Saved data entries
******************************
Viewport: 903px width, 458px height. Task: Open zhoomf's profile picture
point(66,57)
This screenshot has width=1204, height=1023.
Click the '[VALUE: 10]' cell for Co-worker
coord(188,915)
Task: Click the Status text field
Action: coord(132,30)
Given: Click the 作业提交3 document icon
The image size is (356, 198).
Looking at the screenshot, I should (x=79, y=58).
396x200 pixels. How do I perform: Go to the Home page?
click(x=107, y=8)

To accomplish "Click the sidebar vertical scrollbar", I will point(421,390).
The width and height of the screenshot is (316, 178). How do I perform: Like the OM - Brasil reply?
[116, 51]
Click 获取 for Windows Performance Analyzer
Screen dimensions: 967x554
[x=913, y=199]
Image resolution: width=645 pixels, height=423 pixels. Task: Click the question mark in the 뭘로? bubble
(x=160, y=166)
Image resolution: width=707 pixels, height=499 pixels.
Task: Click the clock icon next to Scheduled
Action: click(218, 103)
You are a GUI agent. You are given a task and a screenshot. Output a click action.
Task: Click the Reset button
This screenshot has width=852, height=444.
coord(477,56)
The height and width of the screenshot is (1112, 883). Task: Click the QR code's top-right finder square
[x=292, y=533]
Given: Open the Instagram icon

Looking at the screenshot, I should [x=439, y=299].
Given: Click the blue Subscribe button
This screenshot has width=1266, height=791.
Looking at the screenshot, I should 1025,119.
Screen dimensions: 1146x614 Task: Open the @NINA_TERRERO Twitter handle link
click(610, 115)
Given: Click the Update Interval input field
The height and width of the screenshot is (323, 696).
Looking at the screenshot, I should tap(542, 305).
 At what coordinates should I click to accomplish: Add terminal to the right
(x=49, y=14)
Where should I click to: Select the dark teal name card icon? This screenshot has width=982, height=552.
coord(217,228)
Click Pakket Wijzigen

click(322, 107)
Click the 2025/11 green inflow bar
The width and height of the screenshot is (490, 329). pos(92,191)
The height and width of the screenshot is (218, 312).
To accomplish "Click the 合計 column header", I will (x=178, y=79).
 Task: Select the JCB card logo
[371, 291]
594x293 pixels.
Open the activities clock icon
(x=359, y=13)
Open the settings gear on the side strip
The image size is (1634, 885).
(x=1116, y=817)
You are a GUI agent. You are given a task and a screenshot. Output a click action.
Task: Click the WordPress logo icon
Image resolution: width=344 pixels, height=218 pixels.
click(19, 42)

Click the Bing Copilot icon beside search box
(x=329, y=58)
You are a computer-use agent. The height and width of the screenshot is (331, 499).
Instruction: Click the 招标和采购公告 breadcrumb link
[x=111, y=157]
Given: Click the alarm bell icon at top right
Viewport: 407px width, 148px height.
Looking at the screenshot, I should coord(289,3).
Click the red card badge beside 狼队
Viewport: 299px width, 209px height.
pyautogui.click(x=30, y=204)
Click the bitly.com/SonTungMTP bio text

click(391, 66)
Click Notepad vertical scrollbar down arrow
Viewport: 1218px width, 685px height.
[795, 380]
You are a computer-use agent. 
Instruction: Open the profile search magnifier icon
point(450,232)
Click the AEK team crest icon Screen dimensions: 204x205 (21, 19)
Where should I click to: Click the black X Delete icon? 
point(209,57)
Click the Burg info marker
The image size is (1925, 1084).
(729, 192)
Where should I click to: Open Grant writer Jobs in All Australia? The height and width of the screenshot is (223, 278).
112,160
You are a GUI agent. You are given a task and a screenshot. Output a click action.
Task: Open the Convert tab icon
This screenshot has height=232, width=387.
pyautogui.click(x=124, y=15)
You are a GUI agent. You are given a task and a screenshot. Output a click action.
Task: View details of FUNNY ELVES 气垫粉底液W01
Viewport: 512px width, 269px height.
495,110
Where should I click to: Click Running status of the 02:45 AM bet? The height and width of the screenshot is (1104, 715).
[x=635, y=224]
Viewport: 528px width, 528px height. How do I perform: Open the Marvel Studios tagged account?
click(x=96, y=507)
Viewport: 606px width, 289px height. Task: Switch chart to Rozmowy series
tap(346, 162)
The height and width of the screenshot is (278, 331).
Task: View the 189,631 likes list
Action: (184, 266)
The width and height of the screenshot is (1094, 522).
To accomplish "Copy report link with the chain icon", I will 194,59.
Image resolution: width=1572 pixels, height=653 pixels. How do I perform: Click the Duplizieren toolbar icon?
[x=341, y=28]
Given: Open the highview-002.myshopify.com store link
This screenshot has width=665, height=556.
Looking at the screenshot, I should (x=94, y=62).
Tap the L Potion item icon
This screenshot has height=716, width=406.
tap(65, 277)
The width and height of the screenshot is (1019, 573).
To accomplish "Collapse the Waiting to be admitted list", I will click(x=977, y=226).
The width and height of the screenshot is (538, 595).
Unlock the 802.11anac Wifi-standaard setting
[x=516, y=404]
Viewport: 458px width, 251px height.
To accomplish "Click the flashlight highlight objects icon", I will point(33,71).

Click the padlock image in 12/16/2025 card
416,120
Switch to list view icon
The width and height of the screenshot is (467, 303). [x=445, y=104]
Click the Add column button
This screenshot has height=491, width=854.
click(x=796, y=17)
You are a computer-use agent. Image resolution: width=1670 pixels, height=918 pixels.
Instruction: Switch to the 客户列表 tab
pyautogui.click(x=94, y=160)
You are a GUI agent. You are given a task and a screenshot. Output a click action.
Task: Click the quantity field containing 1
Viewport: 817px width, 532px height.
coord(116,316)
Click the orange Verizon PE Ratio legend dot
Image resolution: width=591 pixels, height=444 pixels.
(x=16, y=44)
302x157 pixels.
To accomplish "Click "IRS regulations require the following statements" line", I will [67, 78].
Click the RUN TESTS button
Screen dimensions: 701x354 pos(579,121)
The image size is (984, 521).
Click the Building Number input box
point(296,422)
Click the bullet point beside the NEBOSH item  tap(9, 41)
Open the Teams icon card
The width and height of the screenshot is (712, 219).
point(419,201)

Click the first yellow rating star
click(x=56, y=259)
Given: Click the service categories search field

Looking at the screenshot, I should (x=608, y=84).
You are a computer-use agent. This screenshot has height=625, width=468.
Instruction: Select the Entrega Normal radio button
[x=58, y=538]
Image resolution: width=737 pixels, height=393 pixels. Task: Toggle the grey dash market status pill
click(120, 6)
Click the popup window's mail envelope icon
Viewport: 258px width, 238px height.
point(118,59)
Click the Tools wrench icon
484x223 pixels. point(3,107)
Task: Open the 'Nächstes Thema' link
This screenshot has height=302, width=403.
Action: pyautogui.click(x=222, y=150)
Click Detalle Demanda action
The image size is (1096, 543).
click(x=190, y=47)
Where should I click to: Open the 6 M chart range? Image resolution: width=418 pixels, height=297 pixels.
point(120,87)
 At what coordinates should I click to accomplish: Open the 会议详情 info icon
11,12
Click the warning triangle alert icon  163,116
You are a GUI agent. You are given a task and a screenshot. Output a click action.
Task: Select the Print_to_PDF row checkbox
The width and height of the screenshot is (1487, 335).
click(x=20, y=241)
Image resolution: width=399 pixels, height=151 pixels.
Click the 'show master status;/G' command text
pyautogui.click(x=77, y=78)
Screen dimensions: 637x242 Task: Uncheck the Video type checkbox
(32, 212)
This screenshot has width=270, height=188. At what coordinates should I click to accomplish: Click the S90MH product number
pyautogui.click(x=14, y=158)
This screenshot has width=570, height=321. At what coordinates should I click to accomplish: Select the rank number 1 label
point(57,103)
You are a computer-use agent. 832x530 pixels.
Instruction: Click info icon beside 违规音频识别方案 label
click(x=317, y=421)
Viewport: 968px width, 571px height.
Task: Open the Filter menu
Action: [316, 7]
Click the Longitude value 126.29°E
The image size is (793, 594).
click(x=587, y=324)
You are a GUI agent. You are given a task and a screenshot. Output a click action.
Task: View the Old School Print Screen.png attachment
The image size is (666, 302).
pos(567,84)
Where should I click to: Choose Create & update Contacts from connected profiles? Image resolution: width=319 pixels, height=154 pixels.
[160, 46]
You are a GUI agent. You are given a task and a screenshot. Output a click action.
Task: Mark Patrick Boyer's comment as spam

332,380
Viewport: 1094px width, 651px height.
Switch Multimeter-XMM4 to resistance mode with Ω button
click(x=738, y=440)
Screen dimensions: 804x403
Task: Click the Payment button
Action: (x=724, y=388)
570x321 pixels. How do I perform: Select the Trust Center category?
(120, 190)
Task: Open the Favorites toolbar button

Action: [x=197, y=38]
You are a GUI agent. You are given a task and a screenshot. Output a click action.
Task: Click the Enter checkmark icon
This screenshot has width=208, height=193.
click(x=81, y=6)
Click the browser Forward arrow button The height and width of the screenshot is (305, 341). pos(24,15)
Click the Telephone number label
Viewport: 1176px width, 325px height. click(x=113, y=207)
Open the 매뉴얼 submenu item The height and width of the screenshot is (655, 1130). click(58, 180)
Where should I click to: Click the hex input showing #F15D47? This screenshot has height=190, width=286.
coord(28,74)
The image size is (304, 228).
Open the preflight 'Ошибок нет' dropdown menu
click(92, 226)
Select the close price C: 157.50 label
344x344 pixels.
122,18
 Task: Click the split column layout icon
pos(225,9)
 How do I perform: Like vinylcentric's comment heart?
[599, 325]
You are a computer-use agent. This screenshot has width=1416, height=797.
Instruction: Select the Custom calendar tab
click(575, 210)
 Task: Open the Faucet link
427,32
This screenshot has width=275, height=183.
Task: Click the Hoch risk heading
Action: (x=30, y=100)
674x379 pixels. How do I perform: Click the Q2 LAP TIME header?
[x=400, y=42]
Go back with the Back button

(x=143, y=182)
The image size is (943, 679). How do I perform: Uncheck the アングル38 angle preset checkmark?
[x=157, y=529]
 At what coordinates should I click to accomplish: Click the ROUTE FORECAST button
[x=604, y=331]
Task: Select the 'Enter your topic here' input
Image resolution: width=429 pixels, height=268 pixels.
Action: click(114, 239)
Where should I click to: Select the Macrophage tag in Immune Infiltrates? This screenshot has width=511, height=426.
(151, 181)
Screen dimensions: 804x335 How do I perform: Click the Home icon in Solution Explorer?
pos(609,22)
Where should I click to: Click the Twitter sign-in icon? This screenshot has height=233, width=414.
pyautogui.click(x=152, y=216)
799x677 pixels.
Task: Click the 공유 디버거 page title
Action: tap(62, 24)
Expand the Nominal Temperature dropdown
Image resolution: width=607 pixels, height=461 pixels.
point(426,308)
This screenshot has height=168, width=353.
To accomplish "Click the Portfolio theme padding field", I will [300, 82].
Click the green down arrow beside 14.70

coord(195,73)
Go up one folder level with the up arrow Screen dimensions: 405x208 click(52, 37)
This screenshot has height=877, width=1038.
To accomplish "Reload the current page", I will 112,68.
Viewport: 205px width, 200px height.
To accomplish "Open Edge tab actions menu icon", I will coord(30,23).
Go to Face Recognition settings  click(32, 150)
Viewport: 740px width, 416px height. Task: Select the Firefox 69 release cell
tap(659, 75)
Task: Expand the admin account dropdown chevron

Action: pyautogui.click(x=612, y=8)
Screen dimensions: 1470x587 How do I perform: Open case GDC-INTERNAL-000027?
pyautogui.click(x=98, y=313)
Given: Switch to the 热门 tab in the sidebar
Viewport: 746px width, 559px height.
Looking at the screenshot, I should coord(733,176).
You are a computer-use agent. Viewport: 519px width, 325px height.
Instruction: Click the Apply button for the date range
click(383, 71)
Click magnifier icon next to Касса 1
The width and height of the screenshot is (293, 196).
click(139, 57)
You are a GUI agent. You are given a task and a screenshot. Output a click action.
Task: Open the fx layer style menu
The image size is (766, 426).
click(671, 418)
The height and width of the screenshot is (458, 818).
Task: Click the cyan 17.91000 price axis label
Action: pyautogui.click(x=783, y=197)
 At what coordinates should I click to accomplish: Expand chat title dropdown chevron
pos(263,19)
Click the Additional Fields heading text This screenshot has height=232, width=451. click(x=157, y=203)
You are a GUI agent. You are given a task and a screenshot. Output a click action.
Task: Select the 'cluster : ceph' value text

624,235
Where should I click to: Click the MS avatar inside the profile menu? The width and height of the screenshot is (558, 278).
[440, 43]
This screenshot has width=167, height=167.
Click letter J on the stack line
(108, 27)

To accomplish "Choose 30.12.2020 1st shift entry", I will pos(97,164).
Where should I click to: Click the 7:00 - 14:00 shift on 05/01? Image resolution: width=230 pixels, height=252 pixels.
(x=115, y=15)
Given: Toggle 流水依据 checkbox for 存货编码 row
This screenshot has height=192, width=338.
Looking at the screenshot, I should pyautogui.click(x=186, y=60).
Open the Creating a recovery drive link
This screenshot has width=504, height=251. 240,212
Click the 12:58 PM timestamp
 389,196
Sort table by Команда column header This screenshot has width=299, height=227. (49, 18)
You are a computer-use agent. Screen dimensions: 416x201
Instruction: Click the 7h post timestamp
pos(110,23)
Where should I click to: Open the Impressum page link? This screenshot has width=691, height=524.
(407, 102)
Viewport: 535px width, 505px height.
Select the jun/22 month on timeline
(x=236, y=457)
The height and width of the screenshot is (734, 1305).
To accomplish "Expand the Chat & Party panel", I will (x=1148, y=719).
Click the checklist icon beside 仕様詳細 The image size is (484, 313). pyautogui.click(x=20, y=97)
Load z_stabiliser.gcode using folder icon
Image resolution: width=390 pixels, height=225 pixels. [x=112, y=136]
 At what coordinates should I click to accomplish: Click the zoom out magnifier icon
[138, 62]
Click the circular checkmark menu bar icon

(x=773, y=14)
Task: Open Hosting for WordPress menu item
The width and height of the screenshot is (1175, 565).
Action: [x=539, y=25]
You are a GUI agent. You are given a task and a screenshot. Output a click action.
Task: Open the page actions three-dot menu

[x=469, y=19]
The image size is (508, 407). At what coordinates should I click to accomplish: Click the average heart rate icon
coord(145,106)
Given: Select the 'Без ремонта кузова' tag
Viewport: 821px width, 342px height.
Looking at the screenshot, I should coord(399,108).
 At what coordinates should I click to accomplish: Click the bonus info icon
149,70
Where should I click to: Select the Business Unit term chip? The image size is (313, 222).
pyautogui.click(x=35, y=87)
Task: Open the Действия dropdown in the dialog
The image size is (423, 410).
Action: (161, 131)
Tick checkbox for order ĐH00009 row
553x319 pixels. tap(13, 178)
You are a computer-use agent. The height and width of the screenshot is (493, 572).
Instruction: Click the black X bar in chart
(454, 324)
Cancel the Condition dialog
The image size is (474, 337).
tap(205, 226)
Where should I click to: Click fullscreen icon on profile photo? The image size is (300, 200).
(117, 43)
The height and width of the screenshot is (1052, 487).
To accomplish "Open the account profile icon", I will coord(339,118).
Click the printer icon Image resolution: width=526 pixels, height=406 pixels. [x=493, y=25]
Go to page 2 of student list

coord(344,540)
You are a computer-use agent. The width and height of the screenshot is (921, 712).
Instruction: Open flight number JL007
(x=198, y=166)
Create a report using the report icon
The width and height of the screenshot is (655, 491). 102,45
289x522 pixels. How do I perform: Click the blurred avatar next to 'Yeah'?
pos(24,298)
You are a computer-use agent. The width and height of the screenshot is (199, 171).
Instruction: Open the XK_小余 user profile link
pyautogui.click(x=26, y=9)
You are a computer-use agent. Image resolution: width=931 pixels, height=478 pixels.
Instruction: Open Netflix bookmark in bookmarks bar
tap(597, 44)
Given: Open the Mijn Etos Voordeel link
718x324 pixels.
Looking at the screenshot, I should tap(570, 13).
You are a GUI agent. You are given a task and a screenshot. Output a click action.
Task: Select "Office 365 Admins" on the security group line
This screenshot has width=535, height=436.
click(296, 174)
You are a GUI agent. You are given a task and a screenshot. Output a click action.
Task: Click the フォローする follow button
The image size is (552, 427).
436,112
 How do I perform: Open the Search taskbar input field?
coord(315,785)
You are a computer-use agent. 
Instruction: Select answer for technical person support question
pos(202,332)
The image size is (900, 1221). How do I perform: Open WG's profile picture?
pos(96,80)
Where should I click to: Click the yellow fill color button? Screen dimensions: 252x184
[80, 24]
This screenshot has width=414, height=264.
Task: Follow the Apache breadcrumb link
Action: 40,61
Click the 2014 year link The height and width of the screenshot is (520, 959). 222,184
******************************
WHAT YOU ARE ASKED TO DO: Your answer should be the lines above, from the line containing "The image size is (793, 594)." up to and including the line containing "Viewport: 1094px width, 651px height.", reproduced exactly and with nothing else.

WORKED SOLUTION:
The image size is (793, 594).
click(x=587, y=324)
You are a GUI agent. You are given a task and a screenshot. Output a click action.
Task: View the Old School Print Screen.png attachment
The image size is (666, 302).
pos(567,84)
Where should I click to: Choose Create & update Contacts from connected profiles? Image resolution: width=319 pixels, height=154 pixels.
[160, 46]
You are a GUI agent. You are given a task and a screenshot. Output a click action.
Task: Mark Patrick Boyer's comment as spam

332,380
Viewport: 1094px width, 651px height.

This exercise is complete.